The modern district of Karlín was originally called Hospital Fields, as the land consisted of numerous fields and a hospital belonging to the Knights of the Cross with the Red Star, a religious Order established by St.Agnes of Bohemia in 1233 and devoted mainly to offering medical care.
Around 1790, Jan Ferdinand Schönfeld (a pressman from Prague) built a paper mill and a summer residence “Rosental”, whose halls served as a theater stage. Gradually, “Rosental” caught on as the name of the entire district – a popular destination for outings for Prague’s residents.
In 1817 the district was officially renamed Karolinenthal – Caroline’s Valley – after Caroline Charlotte Augusta of Bavaria, wife of Emperor Francis I of Austria. The few inhabitants of the area did not protest against the new name as Caroline Augusta was very popular. She was beautiful, well-educated, and interested in literature. She consistently took care of the youth and the poor, and it was she who got the Austrian dramatist Franz Grillparzer’s “King Ottakar’s Rise and Fall” to be played without censorship. Soon, however, the name was shortened to the Czech version- Karlín.
Not far from U BRÁNY Apartments, on Na Poříčí street, is the railway viaduct. This imposing structure of stone arches actually integrates the old Riverside Gate (also called St. Peter’s Gate and the Hospital Gate), which was built in 1348-1349 and served as one of four initial entry points to the New City, allowing citizens of the Old Town to travel to Prague’s Eastern suburbs. In 1663, the Gate got a new, baroque look. In the 1690s, however, it was completely demolished as its original structure was considered functionally outdated. The final, neo-Renaissance version of the Gate was completed in 1859. It consisted of three identical semi-circular arches. The main passage in the middle arch was decorated with the Franz Joseph I (František Josef I) sign.
Today the arches of the old gate are a well-known local monument, and one of the city’s summer cultural spots. Between June and October, it offers a range of entertainment activities, such as beach volleyball, dance, yoga and aerobic, ping pong tables, a huge trampoline, sports equipment rental, etc. Various concerts, lectures and courses are held here, while the contemporary art gallery and the food court provide the visitors with extraordinary shopping options.

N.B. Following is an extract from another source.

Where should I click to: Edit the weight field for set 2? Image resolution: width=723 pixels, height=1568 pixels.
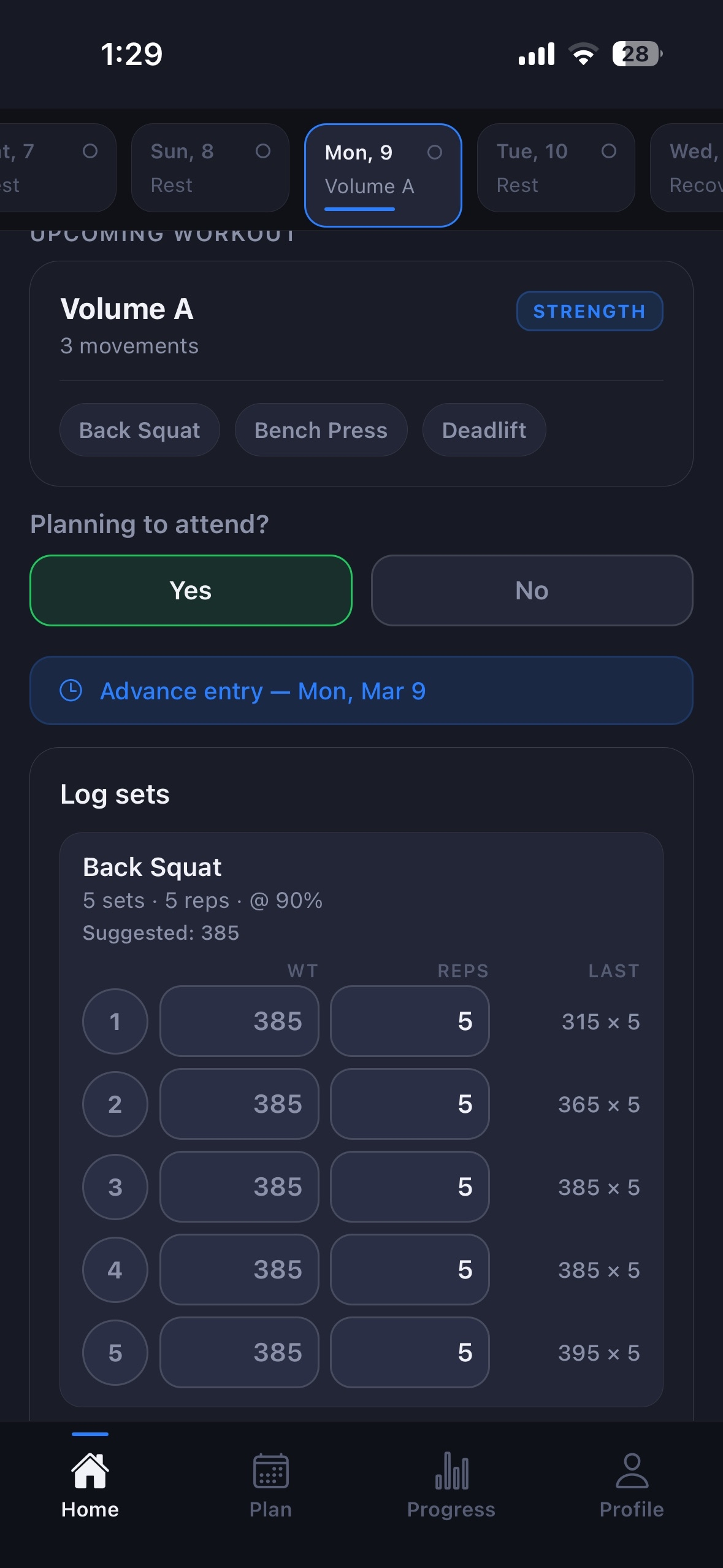point(239,1104)
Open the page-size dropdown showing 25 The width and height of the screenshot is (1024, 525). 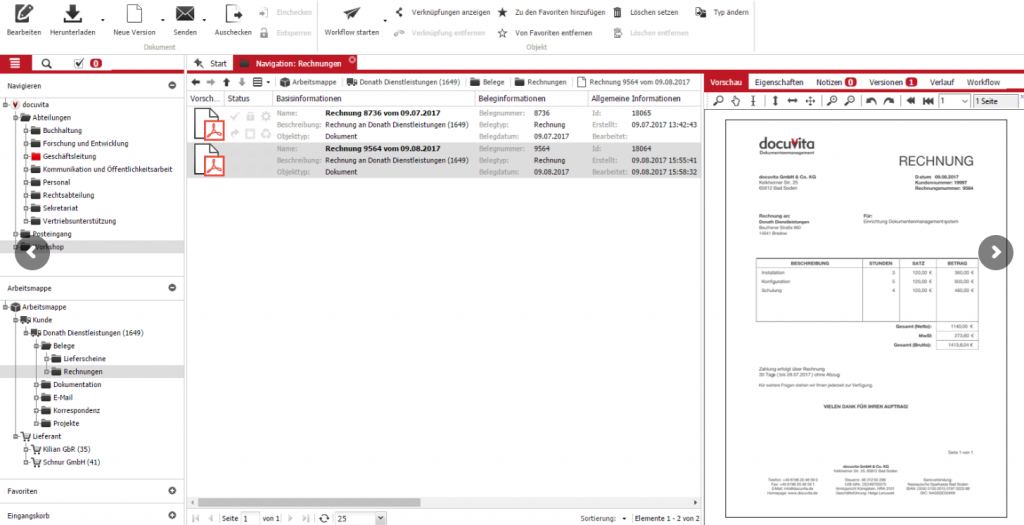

At the same time, new types of warfare were gradually making the city fortification less and less important. Due to a lack of financing, the city gates were ignored and fell into disrepair. As a result, around 1860s František Josef I decided to make Prague an open city. In 1875, the Gate ceased serving its original function.
Between 1875 and 1972, it constituted an integral part of the Austrian Northwestern Railway, which was built by the North-Western Austrian Train Company to link Prague to the Imperial rail network.